──────── Provided records ────────

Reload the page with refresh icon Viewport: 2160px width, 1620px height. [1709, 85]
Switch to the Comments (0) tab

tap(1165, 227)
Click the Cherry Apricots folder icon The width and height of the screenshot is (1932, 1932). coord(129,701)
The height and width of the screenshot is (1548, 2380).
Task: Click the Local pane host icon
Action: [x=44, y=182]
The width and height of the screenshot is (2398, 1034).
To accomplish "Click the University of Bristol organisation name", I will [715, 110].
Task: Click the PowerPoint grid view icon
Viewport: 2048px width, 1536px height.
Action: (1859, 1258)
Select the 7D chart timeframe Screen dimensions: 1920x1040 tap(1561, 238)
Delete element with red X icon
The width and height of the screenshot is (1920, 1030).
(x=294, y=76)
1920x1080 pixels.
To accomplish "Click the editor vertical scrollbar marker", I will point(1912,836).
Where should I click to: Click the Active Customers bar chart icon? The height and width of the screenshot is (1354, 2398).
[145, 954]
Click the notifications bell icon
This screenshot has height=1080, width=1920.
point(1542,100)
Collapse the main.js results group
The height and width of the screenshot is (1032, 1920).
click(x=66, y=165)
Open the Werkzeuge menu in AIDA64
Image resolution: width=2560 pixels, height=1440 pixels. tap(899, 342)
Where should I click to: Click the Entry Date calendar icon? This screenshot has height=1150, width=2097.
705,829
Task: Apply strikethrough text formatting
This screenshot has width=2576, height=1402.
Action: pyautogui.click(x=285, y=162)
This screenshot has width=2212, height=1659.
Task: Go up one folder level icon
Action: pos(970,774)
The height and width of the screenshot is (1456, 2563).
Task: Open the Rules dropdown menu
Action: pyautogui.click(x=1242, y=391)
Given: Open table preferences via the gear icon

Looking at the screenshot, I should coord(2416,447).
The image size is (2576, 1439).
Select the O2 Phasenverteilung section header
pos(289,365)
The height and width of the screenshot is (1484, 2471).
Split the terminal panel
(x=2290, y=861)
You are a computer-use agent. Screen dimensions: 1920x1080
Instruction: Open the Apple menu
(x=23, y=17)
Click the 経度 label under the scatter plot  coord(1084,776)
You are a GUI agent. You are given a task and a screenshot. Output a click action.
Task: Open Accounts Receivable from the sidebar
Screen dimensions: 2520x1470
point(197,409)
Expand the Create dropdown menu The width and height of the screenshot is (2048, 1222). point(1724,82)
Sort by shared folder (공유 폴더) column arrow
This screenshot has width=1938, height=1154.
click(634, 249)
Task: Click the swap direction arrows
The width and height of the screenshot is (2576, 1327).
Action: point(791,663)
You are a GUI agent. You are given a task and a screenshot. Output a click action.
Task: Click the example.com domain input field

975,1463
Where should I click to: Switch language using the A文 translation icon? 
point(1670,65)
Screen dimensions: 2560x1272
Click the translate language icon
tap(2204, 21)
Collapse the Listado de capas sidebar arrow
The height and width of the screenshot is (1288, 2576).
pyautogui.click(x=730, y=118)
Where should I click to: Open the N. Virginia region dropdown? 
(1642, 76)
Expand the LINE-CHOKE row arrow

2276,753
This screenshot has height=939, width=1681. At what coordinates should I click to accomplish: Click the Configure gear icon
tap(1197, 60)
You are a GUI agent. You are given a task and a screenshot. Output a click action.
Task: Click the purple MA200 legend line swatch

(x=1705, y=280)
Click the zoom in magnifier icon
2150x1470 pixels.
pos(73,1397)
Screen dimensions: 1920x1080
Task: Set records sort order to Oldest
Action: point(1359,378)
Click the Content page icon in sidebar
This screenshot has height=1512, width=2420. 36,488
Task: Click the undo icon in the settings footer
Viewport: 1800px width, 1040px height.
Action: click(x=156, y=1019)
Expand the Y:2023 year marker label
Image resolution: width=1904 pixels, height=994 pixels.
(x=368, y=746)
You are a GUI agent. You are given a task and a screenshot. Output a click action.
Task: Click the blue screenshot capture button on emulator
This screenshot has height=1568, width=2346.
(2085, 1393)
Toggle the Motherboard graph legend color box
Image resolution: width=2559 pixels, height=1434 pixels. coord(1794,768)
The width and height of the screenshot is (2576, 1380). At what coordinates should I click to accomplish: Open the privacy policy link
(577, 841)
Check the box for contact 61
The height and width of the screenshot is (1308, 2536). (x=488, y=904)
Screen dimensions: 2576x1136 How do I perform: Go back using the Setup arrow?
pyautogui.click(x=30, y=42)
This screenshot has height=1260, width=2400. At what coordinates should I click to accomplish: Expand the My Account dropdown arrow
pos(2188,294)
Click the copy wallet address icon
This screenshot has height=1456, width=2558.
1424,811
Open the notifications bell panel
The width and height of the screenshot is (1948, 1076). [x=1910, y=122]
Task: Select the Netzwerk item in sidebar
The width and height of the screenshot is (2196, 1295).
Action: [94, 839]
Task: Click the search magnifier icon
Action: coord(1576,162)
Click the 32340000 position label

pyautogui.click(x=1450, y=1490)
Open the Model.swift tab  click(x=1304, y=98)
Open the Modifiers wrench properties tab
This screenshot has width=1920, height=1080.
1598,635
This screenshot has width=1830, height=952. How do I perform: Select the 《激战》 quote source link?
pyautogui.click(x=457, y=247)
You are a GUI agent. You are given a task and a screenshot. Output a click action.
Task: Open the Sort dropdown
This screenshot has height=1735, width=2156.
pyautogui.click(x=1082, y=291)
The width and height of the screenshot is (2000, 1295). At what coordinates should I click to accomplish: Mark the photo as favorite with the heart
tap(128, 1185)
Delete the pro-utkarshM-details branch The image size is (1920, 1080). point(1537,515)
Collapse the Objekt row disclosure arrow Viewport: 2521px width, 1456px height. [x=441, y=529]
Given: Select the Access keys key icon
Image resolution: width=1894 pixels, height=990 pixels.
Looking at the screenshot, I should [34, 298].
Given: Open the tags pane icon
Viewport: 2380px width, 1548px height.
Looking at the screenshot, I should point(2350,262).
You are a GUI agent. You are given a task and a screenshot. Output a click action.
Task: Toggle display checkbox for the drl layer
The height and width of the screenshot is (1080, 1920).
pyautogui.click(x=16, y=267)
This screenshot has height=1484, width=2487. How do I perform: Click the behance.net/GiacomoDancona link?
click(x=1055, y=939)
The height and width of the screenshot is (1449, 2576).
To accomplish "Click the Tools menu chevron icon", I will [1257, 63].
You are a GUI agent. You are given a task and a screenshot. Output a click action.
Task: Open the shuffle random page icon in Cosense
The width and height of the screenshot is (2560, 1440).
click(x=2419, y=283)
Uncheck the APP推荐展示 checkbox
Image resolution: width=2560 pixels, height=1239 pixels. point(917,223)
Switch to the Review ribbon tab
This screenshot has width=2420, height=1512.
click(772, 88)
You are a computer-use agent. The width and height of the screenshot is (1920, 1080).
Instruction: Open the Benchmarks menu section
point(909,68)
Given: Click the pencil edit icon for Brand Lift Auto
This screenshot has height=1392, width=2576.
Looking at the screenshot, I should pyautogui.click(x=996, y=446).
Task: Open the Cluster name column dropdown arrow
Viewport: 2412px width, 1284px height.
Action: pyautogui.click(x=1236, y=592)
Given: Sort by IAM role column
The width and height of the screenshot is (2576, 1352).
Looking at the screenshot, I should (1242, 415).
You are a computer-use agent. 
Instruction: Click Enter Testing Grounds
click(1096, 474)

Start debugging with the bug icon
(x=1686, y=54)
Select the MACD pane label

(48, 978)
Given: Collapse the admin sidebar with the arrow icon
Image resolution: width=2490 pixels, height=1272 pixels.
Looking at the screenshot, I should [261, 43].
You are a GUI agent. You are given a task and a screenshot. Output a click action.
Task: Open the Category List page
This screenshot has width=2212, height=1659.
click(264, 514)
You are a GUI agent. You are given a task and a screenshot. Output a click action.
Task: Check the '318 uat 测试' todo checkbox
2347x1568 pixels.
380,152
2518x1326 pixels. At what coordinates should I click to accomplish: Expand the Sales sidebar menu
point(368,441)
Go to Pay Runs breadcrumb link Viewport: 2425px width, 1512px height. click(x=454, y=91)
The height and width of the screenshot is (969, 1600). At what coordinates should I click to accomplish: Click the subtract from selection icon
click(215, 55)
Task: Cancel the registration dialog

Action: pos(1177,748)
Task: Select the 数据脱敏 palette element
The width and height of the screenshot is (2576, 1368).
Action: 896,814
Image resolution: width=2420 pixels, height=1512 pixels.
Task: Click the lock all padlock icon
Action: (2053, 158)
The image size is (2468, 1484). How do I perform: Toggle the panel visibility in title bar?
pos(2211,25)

────────

▶ [What the task requires]: Going through the records above, count the lines that hold "computer" and answer with the count alone.

▶ [Reply to the task]: 3